Wird mit diesen neurologischen Erkenntnissen nicht das alte AIDA-Modell über den Haufen geworfen? Wenn wir dieses Wissen aus der Gehirnforschung umsetzen, müsste da dann nicht ein ganz neuer AIDA-Ansatz herauskommen? Strukturieren wir diese fünf einfachen, aber grundlegenden Erkenntnisse aus der wissenschaftlichen Forschung in unsere Werbemassnahmen um, dann müssen wir uns fragen:
- Kann der Leser in den ein bis zwei zur Verfügung stehenden Sekunden genau die Elemente registrieren, die für ihn die Schlüsselsignale darstellen?
- Kann der Leser die Bedeutung dieser Signale umsetzen, passen also diese Signale zu seinen Vor(ein)stellungen?
- Sind diese Signale so angeordnet, dass sie auch mühelos „ins Auge fallen“?
- Kann der Leser eine für ihn relevante Belohnung erkennen? Denn ohne Belohnung entsteht kein Verhalten, es passiert nichts!
- Nutzen Sie die im Gehirn bereits abgespeicherten Betrachtungsschwerpunkte wie Bilder und persönliche Daten?
Setzen wir diese Erkenntnisse der neueren Gehirnforschung auf die alte AIDA-Formel um, erkennen wir: Mit dieser alten Formel wird nicht „gehirngerecht“ agiert: Das subjektive Empfinden von uns als „Macher“ ist oft meilenweit von dem entfernt, was unsere Zielgruppe aufgrund ihrer Vor(ein)stellung empfindet…
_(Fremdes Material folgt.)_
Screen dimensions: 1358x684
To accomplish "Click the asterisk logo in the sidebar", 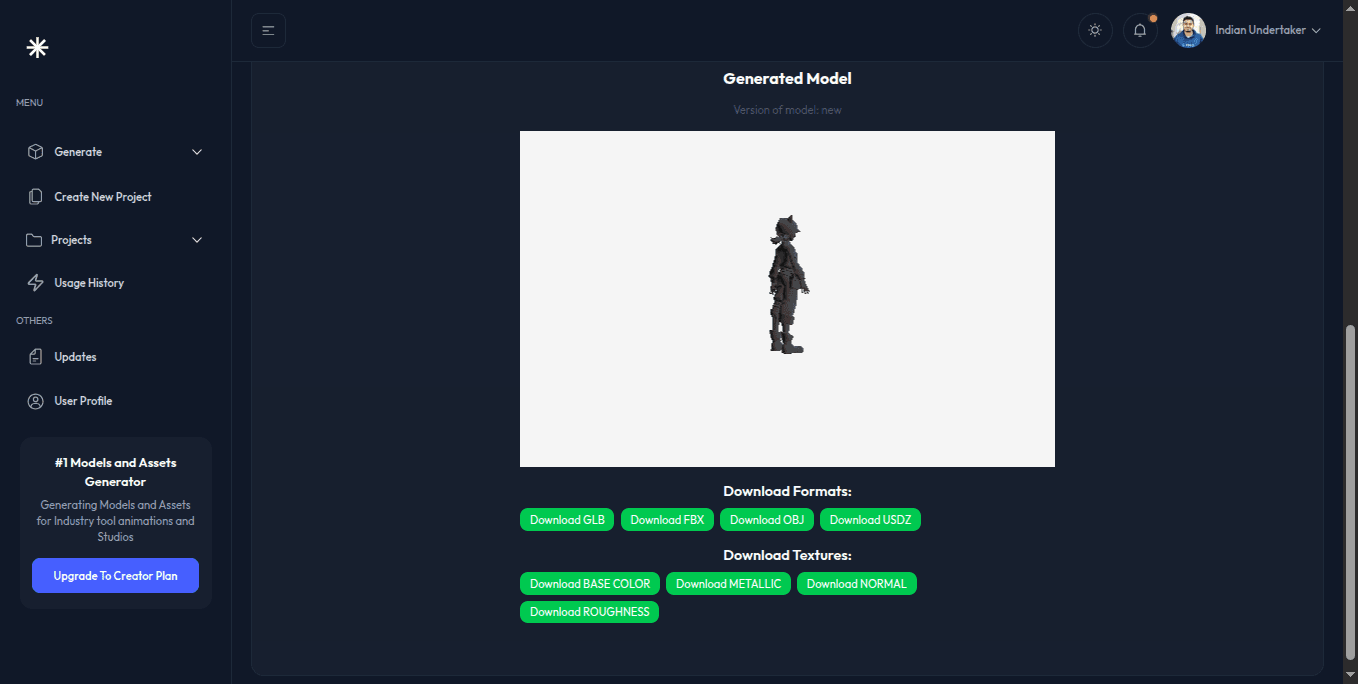I will pos(37,47).
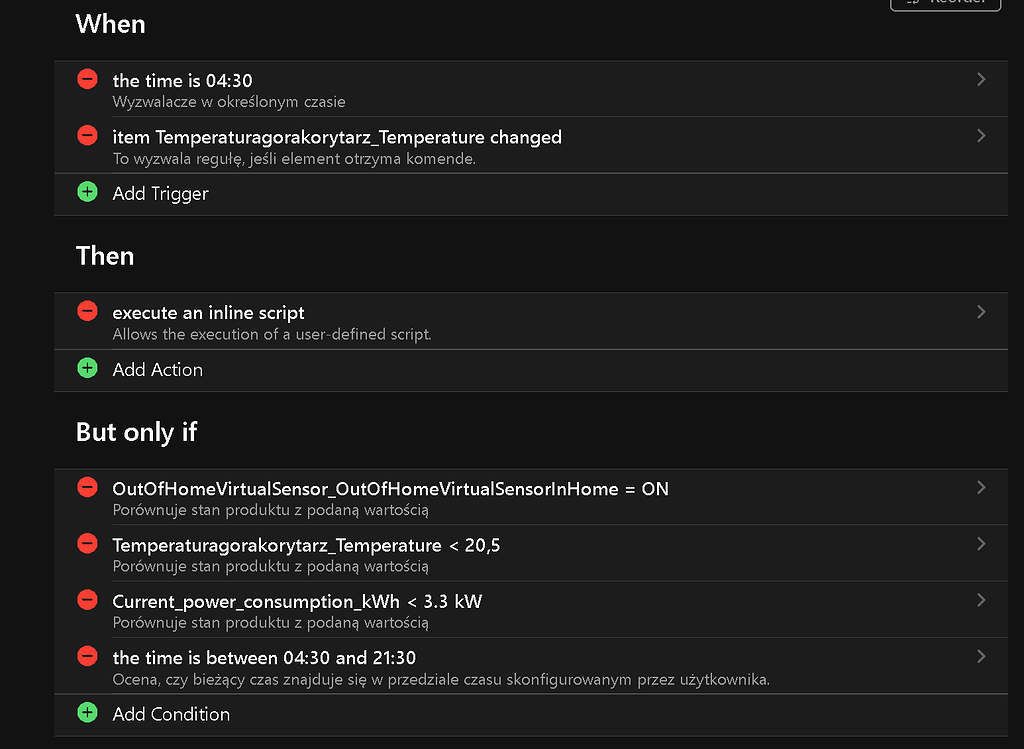Click the Reorder button
The height and width of the screenshot is (749, 1024).
[x=944, y=3]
Und so muss mit diesem gehirngerecht angewandten Hintergrundwissen das eigentliche, zielgerichtete „Ansprechen“ des Autopiloten im Leser in eine gänzlich neue AIDA-Formel gebracht werden:
Andocken: Sensorischer Kontakt
Implizite Aufnahme: unbewusstes Verarbeiten durch den Autopiloten
Denken: Bewusstes Verarbeiten der Signale
Aktion: Entscheidung: Ja oder nein
AIDA besteht also auch weiterhin aus 4 aufeinanderfolgenden Schritten:
Schritt 1 – Andocken: Wir haben 5 Sinne (Auge/Ohr/Geruch/Geschmack/Fühlen) zur Informationsaufnahme. Mit diesen 5 Sinnen (oder zumindest einen Teil davon) muss die Werbung Kontakt aufnehmen, versuchen sie zu erreichen, versuchen, an unsere Sensoren anzudocken
Schritt 2 – Implizite Aufnahme: Unser Gehirn verarbeitet die Sinneswahrnehmung zunächst per Autopilot und vergleicht sie mit abgespeicherten Erfahrungen in nur Sekundenbruchteilen
Schritt 3 – Denken: Erst in diesem Schritt erfolgt das bewusste, explizite Verarbeiten der aufgenommenen Signale, das rationale Abwägen der Vor- und Nachteile des Angebotes
Schritt 4 – Aktion: Die Entscheidung ist getroffen, es kann die gewünschte Wirkung eintreten oder auch nicht.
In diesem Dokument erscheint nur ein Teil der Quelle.